26th May 1940 – A very tight corner

May 26, 2015

Waves in the sea

     

         For today’s stories from Dunkirk, click here


The Dunkirk Project 2015

April 30, 2015

A 75th Anniversary Edition

Invitation to The Dunkirk Project

In this new edition of The Dunkirk Project for 2015, a fully revised River of Stories will be added live online day-by-day for each of the nine days from Tuesday 26th May 2015 to Wednesday 3rd June, and you’ll be able to read the breaking news as the stories unfold, following some of the people and little ships through the ‘Nine Days Wonder’ that was Dunkirk 1940.  The story continues on 4th June with Beyond Dunkirk.

As well as reading the stories unfolding daily, you are invited to add your own.  Since The Dunkirk Project began in 2010, many thousands of people have visited, and many have contributed their own stories, including a poignant ‘Safely home’ postcard from Jimmy Owen Jones to his wife sent in by Elspeth Owen, and the story of Harry Bennett’s 22nd birthday on the beach at Dunkirk. Highlight contributions can be found on the introduction page here.  Since many of this year’s commemorations are being held in advance of the actual anniversary dates, perhaps you’ll have a story to contribute about one of them, or about the 2015 Return on one of the little ships, or some thoughts about the relevance of these commemorations today.  All contributions are very welcome – for details of the easy ways to add your own story to this ever-growing collection, please see the River of Stories.

Also new for 2015 is a page about the writers whose texts I set in my 17m long book/sculpture Thames to Dunkirk.  Since 2010 I’ve had many enquiries about BG Bonallack, whose gripping poem The Retreat is at the heart of the book, and his family have contributed some fascinating information for BG Bonallack, Virginia Woolf’s diary and the making of Thames to Dunkirk.

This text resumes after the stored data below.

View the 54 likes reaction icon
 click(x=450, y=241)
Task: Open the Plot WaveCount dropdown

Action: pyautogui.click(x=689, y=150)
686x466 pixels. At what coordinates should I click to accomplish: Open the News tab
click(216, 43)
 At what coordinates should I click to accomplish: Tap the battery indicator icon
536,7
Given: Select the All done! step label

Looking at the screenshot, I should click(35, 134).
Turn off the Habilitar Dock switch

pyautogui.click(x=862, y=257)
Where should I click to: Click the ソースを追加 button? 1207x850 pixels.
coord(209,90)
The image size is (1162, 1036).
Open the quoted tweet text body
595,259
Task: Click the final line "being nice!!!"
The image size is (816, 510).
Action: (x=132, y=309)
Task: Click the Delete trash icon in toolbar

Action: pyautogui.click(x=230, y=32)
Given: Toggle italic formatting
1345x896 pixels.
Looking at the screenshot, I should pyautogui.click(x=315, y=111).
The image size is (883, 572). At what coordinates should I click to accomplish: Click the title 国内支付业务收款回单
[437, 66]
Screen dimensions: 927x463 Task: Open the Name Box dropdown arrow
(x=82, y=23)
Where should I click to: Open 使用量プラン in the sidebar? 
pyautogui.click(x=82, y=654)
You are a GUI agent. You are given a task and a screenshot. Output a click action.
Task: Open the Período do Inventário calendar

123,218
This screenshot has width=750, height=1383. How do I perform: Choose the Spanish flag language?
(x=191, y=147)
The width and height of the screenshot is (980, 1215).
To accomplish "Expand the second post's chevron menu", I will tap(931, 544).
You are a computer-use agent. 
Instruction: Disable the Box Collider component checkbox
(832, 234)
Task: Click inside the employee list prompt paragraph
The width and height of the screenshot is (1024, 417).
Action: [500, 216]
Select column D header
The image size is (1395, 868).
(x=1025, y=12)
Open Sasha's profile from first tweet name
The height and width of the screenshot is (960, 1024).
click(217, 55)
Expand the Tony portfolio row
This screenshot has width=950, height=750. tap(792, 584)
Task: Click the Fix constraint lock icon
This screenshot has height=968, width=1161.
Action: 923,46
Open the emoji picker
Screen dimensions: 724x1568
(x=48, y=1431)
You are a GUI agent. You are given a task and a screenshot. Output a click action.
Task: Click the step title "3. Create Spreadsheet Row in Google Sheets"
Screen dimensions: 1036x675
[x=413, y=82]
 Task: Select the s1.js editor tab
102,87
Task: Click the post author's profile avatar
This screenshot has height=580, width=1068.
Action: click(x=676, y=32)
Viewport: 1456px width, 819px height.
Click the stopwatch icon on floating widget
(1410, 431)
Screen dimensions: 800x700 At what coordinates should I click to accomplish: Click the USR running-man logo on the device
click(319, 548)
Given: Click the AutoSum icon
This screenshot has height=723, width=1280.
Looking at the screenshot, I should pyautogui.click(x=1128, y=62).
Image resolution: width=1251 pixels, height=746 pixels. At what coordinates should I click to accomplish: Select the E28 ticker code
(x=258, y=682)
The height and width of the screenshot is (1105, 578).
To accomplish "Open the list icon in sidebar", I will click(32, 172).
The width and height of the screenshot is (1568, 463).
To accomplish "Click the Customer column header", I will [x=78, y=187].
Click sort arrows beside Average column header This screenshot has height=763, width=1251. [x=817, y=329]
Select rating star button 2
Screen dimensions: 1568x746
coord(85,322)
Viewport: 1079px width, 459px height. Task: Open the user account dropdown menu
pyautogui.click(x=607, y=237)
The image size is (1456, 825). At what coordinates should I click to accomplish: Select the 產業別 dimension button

Throughout May, until Tuesday 26th, the day pages will be blank, but after that date you’ll be able to access them daily either from links on this page or directly by clicking on the day’s link in the list of pages above left.  The page-by-page unfolding of Thames to Dunkirk remains available throughout:

The Thames is a character in itself, from Chaucer to Conrad and TS Eliot. Writers’ responses to it ebb and flow, feeding it like so many tributaries, sending it off in new directions. And so our perception of our physical geography is shaped.  We all play our part… as artist Liz Mathews has done in Thames to Dunkirk, a 17m-long book containing a watercolour map of the Thames… By using a piece of driftwood as a pen, her work embodies this creative continuum.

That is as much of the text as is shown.